Search the records below for "computer"; copy each line that has it.

Exercise material
+ + + + +
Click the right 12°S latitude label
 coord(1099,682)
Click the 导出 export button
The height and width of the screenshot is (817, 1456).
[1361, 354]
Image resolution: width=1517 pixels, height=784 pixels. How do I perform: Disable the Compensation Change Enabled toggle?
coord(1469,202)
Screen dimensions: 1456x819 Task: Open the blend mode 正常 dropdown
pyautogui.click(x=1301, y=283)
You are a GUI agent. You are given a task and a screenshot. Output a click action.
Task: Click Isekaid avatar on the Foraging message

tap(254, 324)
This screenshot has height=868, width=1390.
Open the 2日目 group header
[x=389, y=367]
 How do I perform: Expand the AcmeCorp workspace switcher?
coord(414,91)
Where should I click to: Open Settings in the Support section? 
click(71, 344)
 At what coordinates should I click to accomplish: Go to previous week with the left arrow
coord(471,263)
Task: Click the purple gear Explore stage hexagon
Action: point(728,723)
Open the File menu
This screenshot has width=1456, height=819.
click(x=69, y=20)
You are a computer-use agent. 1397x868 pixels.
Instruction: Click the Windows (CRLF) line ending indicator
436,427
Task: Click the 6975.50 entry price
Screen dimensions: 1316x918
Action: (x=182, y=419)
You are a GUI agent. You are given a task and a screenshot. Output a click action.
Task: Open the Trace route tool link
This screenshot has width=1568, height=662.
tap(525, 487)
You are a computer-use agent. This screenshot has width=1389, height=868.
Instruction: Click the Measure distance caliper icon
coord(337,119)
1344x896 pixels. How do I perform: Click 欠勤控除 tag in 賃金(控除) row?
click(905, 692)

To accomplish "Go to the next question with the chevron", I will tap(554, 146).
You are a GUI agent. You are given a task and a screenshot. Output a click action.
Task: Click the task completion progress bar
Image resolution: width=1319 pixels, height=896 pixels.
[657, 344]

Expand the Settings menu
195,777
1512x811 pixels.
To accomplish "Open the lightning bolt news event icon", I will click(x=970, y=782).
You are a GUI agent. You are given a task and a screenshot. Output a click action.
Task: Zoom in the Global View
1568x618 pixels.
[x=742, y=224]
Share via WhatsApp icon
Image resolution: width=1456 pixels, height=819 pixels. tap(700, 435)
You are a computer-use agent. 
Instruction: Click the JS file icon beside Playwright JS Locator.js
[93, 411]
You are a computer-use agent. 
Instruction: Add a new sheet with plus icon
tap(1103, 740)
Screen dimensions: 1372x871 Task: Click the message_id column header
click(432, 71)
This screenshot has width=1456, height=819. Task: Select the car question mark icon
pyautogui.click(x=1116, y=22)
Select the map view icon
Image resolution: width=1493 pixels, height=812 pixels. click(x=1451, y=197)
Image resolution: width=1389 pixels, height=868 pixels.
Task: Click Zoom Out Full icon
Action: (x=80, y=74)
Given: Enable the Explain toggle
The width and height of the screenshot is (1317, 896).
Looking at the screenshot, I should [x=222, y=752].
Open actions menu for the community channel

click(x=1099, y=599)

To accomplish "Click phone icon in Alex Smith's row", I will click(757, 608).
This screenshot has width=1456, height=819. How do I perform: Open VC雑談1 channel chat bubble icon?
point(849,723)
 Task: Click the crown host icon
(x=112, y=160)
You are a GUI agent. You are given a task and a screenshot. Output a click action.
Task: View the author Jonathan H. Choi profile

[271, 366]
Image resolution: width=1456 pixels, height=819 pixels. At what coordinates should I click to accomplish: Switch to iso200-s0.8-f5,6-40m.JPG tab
+ + + + +
Result for this task
You are a computer-use agent. 1397x868 pixels.
You are a computer-use agent. This screenshot has width=1389, height=868.
You are a computer-use agent. 
You are a computer-use agent. 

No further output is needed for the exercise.